Download App

Chapter 28: 27

Cek typo

Mata Arsha terbuka dan dengan cepat dia bangkit membuat Arka yang tadinya pulas ikutan bangkit, rasa bingung dan khawatir tidak dapat di sembunyikan dari raut wajahnya.

Tidak ingin membiarkan arsha sendiri, Arka mengikuti langkah istrinya dari belakang, walaupun kakinya masih terasa sedikit nyeri.

Arsha membuka pintu dengan kasar, rasa yang tadi bergejolak membuat dia tidak dapat menahan rasa mual yang entah mengapa terasa berbeda dari yang kemaren-kemaren.

Huek

Huek

"Kamu kenapa yang," tangan Arka langsing terparkir indah di punggung sang istri, menghisapnya dengan pelan. Walaupun pertanyaannya tidak mendapat jawaban, Arka tetap berada di posisinya.

Lagi, hanya cairan sialan itu yang keluar. Tidak ada sedikitpun makanan yang mampu masuk kedalam tubuhnya membuat dia pasrah saja saat hanya air bening yang keluar.

Setelah hampir enam menit mereka berada di posisi yang sama, akhirnya Arsha menyerah. Ia memilih membersihkan mulut nya dibantu Arka.

"Udah? Aku gendong ya, kamu lemes kan?"

Setelah mendapat anggukan, Arka langsung menggendong Arsha. Ya seperti kebanyakan gaya ketika sang lelaki menggendong wanitanya.

Setiba di brangkar, Arka menaruh dengan pelan tubuh kurus milik istrinya.
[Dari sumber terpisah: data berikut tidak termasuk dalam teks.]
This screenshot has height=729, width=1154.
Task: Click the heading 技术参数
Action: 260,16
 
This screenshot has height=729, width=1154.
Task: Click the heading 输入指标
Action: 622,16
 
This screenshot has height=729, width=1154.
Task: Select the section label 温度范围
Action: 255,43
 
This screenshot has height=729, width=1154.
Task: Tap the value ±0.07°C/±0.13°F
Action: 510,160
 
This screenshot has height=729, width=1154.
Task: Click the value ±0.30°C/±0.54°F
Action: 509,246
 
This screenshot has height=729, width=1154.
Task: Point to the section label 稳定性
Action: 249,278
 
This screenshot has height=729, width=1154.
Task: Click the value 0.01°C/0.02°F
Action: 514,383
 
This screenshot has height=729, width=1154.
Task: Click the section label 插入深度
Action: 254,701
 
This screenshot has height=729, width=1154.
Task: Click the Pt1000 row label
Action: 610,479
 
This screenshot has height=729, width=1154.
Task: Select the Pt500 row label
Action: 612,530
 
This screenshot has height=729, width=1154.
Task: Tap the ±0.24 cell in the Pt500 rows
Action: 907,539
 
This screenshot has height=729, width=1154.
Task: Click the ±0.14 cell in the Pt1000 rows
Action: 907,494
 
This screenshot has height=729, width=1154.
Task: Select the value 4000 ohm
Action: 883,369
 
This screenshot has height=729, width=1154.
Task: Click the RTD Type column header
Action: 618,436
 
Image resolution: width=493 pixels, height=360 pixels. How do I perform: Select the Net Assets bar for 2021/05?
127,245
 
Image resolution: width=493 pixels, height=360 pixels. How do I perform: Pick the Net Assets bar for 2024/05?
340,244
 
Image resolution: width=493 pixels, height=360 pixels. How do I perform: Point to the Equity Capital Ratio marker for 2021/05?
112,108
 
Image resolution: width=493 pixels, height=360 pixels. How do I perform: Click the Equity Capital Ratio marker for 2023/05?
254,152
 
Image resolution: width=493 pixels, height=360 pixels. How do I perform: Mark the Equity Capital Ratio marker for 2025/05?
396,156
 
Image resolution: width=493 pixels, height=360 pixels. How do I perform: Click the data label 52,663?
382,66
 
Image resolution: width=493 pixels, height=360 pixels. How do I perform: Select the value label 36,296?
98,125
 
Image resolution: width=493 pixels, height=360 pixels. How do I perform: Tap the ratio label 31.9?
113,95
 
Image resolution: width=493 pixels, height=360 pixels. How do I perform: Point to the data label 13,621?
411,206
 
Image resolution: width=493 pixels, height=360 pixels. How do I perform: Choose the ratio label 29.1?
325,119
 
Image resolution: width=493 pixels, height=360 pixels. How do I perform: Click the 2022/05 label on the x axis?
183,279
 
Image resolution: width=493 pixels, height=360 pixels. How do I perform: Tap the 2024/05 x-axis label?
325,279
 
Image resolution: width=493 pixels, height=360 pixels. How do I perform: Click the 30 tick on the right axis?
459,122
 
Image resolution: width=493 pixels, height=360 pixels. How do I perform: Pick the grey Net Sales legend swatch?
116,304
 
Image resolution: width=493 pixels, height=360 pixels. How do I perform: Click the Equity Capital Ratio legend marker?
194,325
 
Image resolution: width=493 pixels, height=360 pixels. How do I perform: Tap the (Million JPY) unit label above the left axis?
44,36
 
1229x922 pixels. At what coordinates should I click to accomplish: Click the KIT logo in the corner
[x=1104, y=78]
Wajah pucat dan mata sayu Arsha membuat Arka berfikir apakah Arsha mengisi perutnya dengan benar atau tidak. Sebab terakhir yang dia ingat tubuh Arsha sudah terlihat lebih berisi dan dia sangat menyukai tubuh istrinya yang itu dari pada yang tengah berbaring saat ini. Ia ingin marah, tapi mana tega dia memarahi istrinya itu.

"Aku panggilan dokter ya, aku yakin kamu pasti nggak makan dengan benar," Arsha tau Arka tengah menahan kekesalannya terlihat dari sorotnya yang menanam dan nada bicara yang dingin. Ini kali kedua Arsha mendapati suaminya begitu.

Ingin menyanggah, tapi Arsha tidak sekuat itu. Saat ini tubuhnya benar-benar ambruk, tidak seperti kemaren yang masih bisa ia toleran.

Arsha pasrah saat akhirnya dokter memeriksa keadaannya, di bawah tatapan memicing milik Arka.

"Begini pak, bu Arsha terserang maag karena membiarkan perutnya kosong dari kemaren, hal itu bisa membahayakan janin yang berada dalam perut bu Arsha. Saya belum bisa memastikan berapa usia janin tersebut. Untuk lebih pastinya bapak bisa membawa bu Arsha ke dokter kandungan ya pak."

Penjelasan yang dokter tersebut berikan tidak sepenuhnya memasuki gendang telinga Arsha. Karena fokusnya kini telah beralih ke perutnya nya masih rata, menerawang apakah benar penjelasan yang dokter tadi berikan. Hingga fokusnya kembali ke Arka ketika pria itu ikut menyentuh perutnya.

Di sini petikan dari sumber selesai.